There’s a danger, of course, in generalisation and stereotyping.  I don’t accept the simplistic response which has been used by too many politicians that poor educational performance is the result of inadequate resourcing.  I think we can say, though, with a reasonable level of confidence, that taking resources away from those schools with the highest levels of illiteracy is unlikely to be the most effective way of targeting resources to where they are needed.
Admittedly, the current approach on targets and inspections isn’t working; but that doesn’t mean a system of penalties for failure is any more likely to succeed.
I’m reminded of a story I heard on a training course many years ago.  A UK company, it was said, had ordered one million microchips from a Japanese company, specifying a defect rate of .1%.  When the order was delivered, a small package of chips was separately packed along with a note saying that they didn’t understand why the customer wanted 1000 defective chips, but they’d packed them separately so they could be easily identified.
It’s almost certainly apocryphal, but it does highlight a difference in approach to quality control, where the Japanese company had built quality into its processes and procedures from the outset to ensure that the system as a whole succeeded, whilst the UK company accepted a level of failure as a given.
Schools are not factories and pupils are not coming off production lines.  Nevertheless, there is surely something to be gained from the idea that we build systems and process to ensure that pupils do not fail, rather than identifying failure at the end of the process and then punishing the schools.

3 comments:

Anonymous said...

You are right about the approach to quality control. Clive Sinclair and Alan Sugar delivered consumer goods to the market at affordable prices by doing away with quality control. They both let the customer do it. If it didn't work, they sent it back, and got another one. Perhaps that is the way schools are operating?

Anonymous said...

Eh? But isn't the whole point of this initiative to ensure that there are no 'defects' in the first place?

That is, I assume the Japanese company had some system to ensure that there were no defects in the end product and had built up a process to ensure this. This could have been in creating better work systems which may also have included an element of 'punishment' if staff didn't work to the system - let's say, a member of staff consistently making sloppy mistakes or not turning up for work. So, there may have been an element of 'punushment' in the system which ensured the product was perfect.

Of course, the ultimate punishment for the company would be to lose contracts - 'failure' in educational terms. That is the ultimate 'punishment' for failure in business and is a very strong incentive.

From knowing Japanese society only from hearsay, it seems to me that there is a strong element of 'punishment'; workshy taboo or enforced work ethic which would account for their systems being better.

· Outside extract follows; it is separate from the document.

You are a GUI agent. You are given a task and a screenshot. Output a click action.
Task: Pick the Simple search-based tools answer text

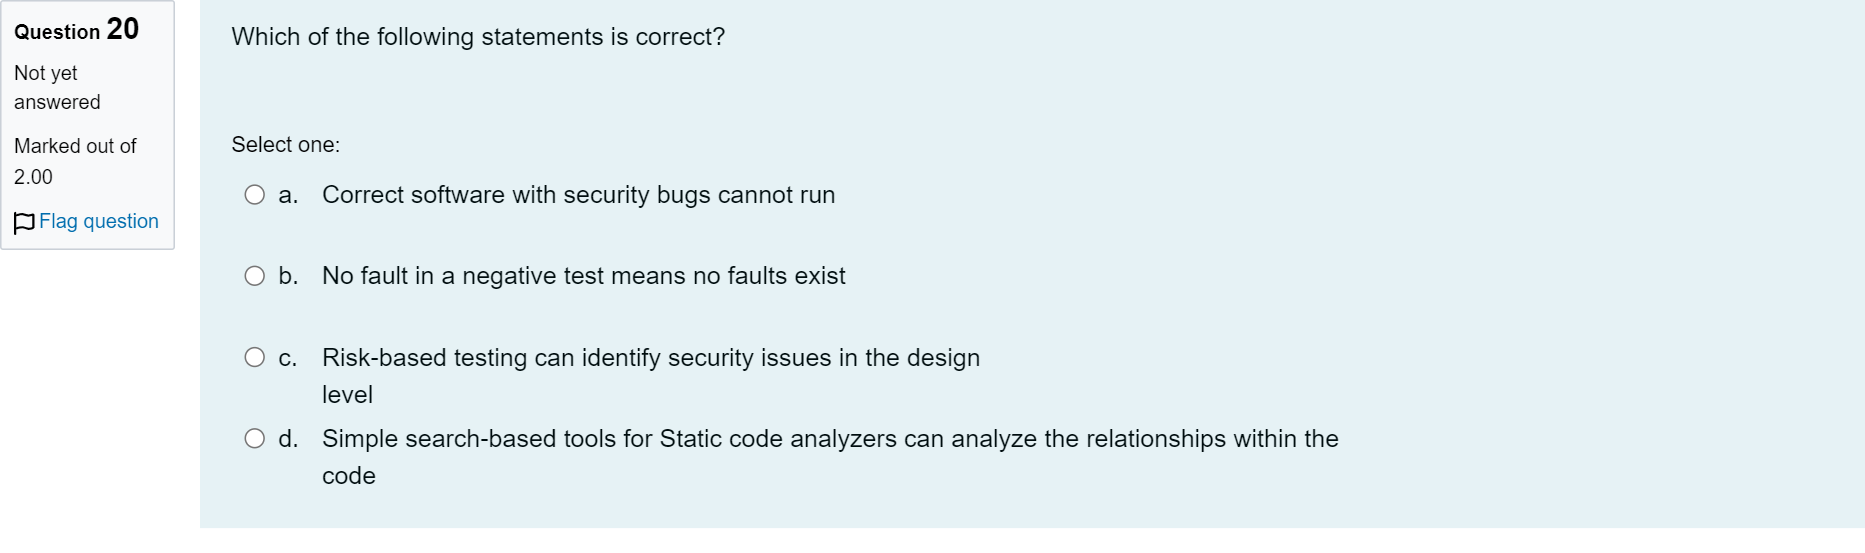[830, 457]
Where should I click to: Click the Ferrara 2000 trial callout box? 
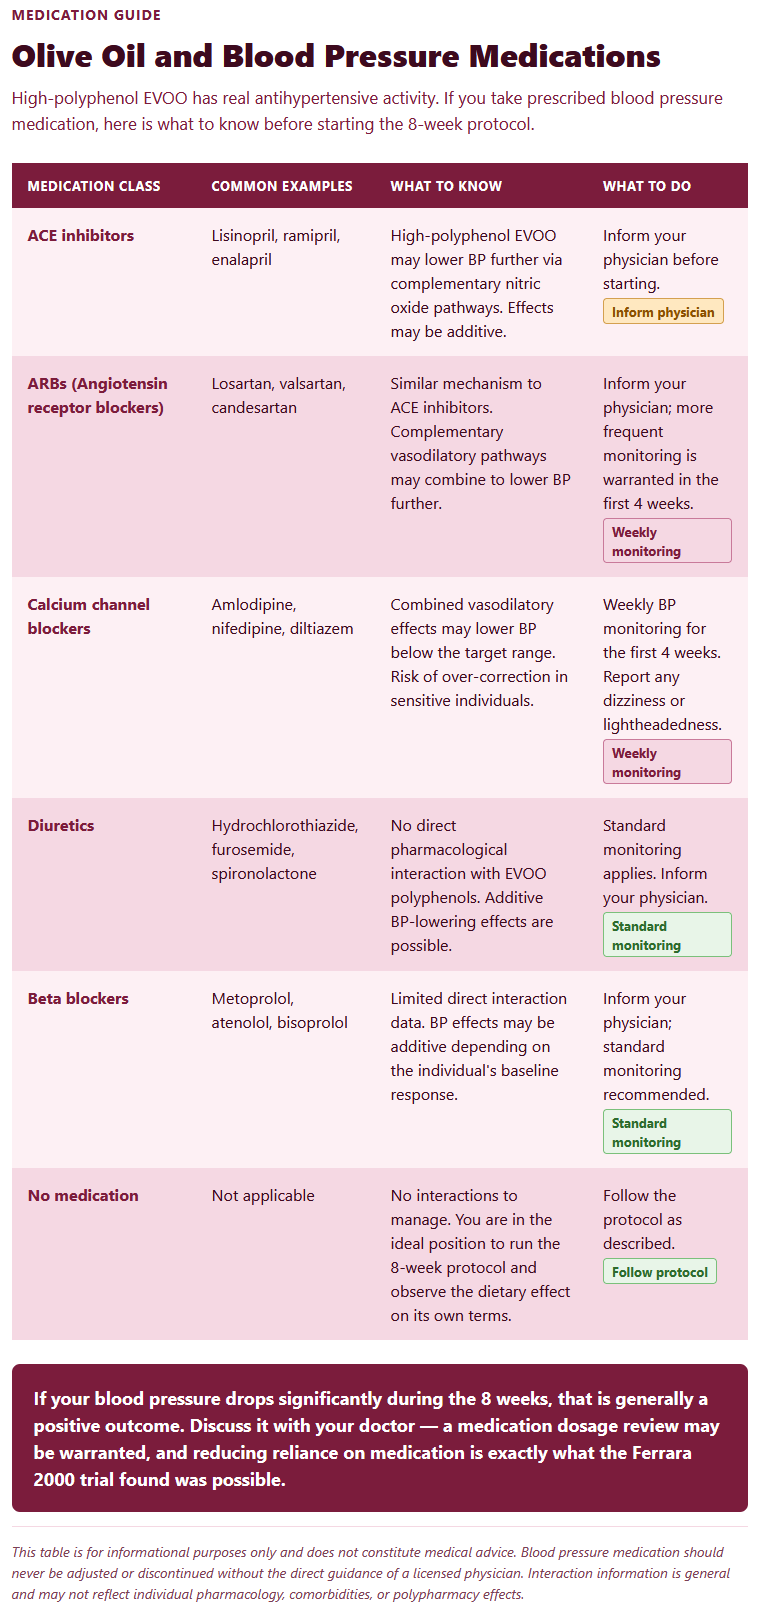[380, 1438]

The whole point of instigating a 'punishment' regime like this is not to use it but more to send a strong message. A strong message to the school, to teachers and to pupils. The message is that failure has short term as well as long term consequences and that people have to take responsibility for themselves and others and that the state and society can't afford to tolerate failure in such an important part of society, economy and well-being.

M.

John Dixon said...

Anon,

I think you've missed the point.

I don't claim to be an expert on Japanese quality control, and I did say that I thought the story was probably apocryphal; I was simply using it in the sense that I first heard it used, namely to identify that there are different approaches to managing quality. One is to accept that there will be a level of failure and design systems and processes to trap failures and punish transgressors; the other is to build systems and processes to ensure that there are no failures in the first place.

There are those who start from the perspective - which seems to be yours - that failure is prevented by deterrent; by the use, or the threat of use, of punishment for failure. And I don't doubt that those starting from that view sincerely believe that such a regime is "to ensure that there are no 'defects' in the first place". I just think that it is neither the only way, nor the best way. Investing in ensuring that no-one ever leaves school unable to read and write may be harder and may cost more time and effort than punishing schools every time someone leaves unable to read and write but is surely prefereable both for society as a whole and for the individuals.